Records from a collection
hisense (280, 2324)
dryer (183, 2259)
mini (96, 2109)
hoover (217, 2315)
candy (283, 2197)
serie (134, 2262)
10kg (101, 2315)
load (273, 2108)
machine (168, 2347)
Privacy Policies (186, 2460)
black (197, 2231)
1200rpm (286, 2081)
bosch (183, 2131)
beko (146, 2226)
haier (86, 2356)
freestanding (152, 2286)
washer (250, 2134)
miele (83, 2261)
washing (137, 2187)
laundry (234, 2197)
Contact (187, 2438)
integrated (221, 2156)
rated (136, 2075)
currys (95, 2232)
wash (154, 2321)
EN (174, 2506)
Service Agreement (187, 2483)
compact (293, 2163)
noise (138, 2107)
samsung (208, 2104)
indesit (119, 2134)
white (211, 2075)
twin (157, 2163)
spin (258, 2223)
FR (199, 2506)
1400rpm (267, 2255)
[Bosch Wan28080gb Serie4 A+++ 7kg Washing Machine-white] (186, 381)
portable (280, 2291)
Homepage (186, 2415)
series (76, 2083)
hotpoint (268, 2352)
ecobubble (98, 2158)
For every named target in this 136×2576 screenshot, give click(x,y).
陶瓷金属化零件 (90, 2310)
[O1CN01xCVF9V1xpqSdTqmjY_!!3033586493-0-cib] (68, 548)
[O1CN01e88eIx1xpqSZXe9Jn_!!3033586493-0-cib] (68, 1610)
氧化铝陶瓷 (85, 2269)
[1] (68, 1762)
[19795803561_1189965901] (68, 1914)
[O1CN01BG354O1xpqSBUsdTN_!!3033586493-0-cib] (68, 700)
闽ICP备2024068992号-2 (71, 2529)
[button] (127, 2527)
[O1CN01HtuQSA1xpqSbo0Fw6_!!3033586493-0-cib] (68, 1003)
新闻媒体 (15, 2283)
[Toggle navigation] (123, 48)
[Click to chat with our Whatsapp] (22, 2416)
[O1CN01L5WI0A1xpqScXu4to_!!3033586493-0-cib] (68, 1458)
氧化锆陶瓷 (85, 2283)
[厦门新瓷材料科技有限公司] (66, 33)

Problem statement
Copy down each line in the entries that has the word "white".

Task output
white (211, 2075)
[Bosch Wan28080gb Serie4 A+++ 7kg Washing Machine-white] (186, 381)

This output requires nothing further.